El circo es el gran triunfador de la década pasada, justamente porque salió del circo. Entró al campo de la experimentación desde el escenario y convirtió una práctica aeróbica en un planteamiento estético serio.
El teatro y la danza de sala, digamos más convencional, si bien es cierto que se ha diversificado a partir de la demanda del público (para bebés, niños, jóvenes y adultos), pero sigue a la espera de romper con ciertas ataduras del pasado —los grandes maestros del siglo XX, su protagonismo desmedido, por ejemplo— para depender menos de un género o de una etiqueta anquilosada y proponer verdaderos conciertos emocionales donde el protagonismo no resida en el ingenio de los creadores y su virtuosismo —sólo apreciado por los mismos colegas— sino en contenidos que impacten realmente en los espectadores. Es gratificante que cada vez con mayor rotundidad críticos y teatristas hablen de la creación de experiencias y no de obras. La experimentación sensorial que impacta en la inteligencia de los asistentes —previamente estudiados y dirigidos— es el gran reto del teatro de sala de la década presente. Crear, especializar y renovar públicos es una tarea que comparten hemisferios.
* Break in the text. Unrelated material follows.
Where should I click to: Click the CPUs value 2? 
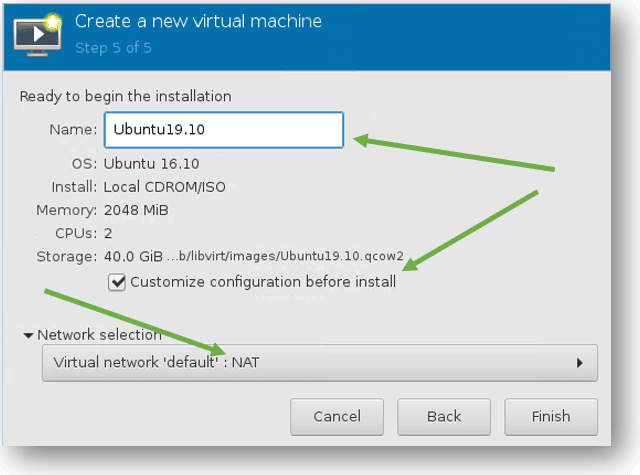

Lo demás es fácilmente previsible: salvo excepciones, el teatro para niños sigue estancado en una nube de conmiseración y ñoñería, el teatro para jóvenes apenas existe (en algunos países está soterrado), títeres y marionetas dependen cada vez más de su interacción con actores en el mismo plano escénico (compartir protagonismo) y de aspirar a un público no exclusivamente infantil. El teatro comercial, año con año, entra con mayor solemnidad y cinismo al espacio del teatro contemporáneo y universitario, con la indulgencia de los programadores y funcionarios del teatro público y con especial desánimo de los propios pedagogos teatrales, que abren las puertas de las aulas hacia la banalidad y la devastación estética. Los grandes festivales son pesadas bolas de nieve que cada año cuestan más dinero, que se pierde en una o dos semanas de vericuetos que sólo sirven para fotografiar al político de turno en la puerta del teatro principal. El futuro de las artes escénicas está en olvidar los festivales y crear redes, circuitos continuos donde la danza, el circo, el teatro y todas las formas de la parateatralidad encuentren no sólo un lugar de expresión sino que formen un público crítico.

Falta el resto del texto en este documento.